Con l’entrata in vigore delle nuove disposizioni, la sola identificazione del prodotto non è più sufficiente. L’obiettivo della normativa europea è rafforzare efficienza e verificabilità dell’intera filiera, garantendo trasparenza, legalità e sostenibilità del comparto ittico.

La normativa europea mira a migliorare l’efficienza e la verificabilità dell’intera catena del valore e a garantire, al tempo stesso, la trasparenza, la legalità e la sostenibilità di questo comparto. Ma per massimizzare l’efficienza della filiera, non basta una semplice identificazione dei prodotti, occorre un linguaggio universale e comune a tutta la catena di approvvigionamento: un linguaggio standard, com’è quello di GS1, che permetta a tutti gli attori della filiera di comunicare senza ambiguità e di condividere in modo digitale le informazioni relative all’intero ciclo di vita dei prodotti ittici”, dichiara Linda Vezzani, Standard manager di GS1 Italy.

IL VADEMECUM OPERATIVO DI GS1 ITALY

Per supportare aziende ittiche e organizzazioni distributive nel percorso di adeguamento, GS1 Italy ha pubblicato la guida gratuitaTracciabilità del pesce fresco e surgelato: nuovi obblighi di legge e standard GS1”. Il documento approfondisce le implicazioni del Regolamento UE, illustrando le informazioni di tracciabilità obbligatorie tra operatori e integrando i requisiti informativi destinati al consumatore finale. Il vademecum fornisce indicazioni concrete sugli standard GS1 per la codifica e la condivisione dei dati richiesti, articolando il percorso di adeguamento in quattro aree chiave:

  • Identificazione dei prodotti: utilizzo di codici a barre e standard AIDC (Automatic Identification and Data Capture) per una codifica univoca e corretta delle informazioni;
  • Scambio dei dati: impiego dell’EDI (Electronic Data Interchange) per lo scambio elettronico sicuro ed efficiente dei documenti commerciali;
  • Sincronizzazione dei dati: adozione del GS1 GDSN (Global Data Synchronisation Network) per l’allineamento e la gestione di informazioni aggiornate tra partner commerciali;
  • Visibilità: implementazione dell’EPCIS (Electronic Product Code Information Services) per la cattura e la condivisione di eventi chiave, consentendo il monitoraggio in tempo reale del percorso del prodotto.

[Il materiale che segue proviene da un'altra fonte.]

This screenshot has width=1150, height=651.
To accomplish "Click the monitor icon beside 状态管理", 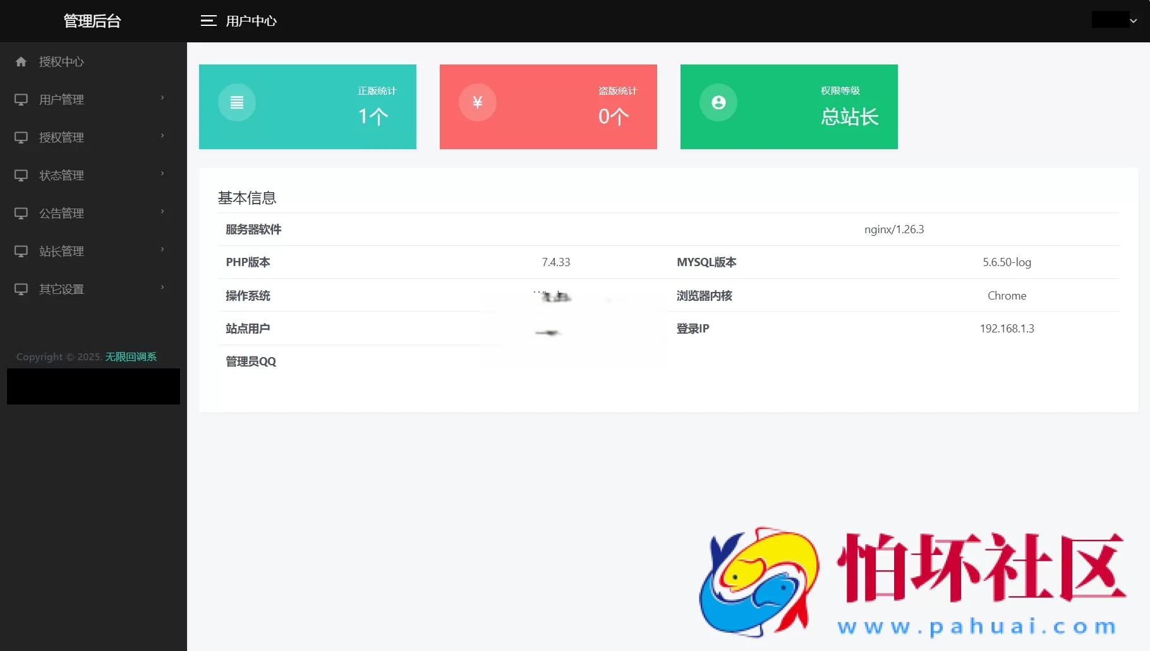I will point(21,175).
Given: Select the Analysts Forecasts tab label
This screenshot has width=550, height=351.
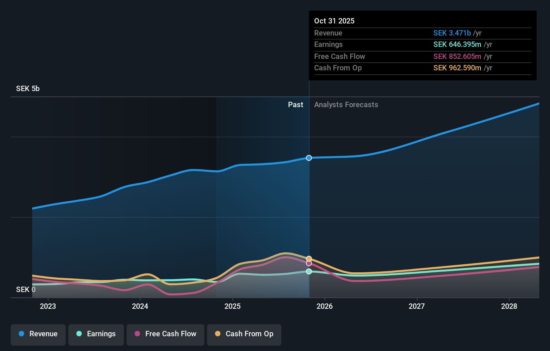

IMPATTI SULLA SUPPLY CHAIN

L’obbligo di tracciabilità digitale è un passaggio strategico per l’intero ecosistema ittico, con ricadute organizzative, tecnologiche e gestionali. Le imprese sono chiamate a investire in sistemi informativi interoperabili e standard condivisi, in grado di garantire la trasmissione strutturata dei dati lungo tutta la supply chain.

In prospettiva, la digitalizzazione dei flussi informativi potrà contribuire non solo al rispetto della normativa, ma anche ad una maggiore efficienza operativa, ad una riduzione delle asimmetrie informative e a un rafforzamento della fiducia dei consumatori verso i prodotti ittici europei.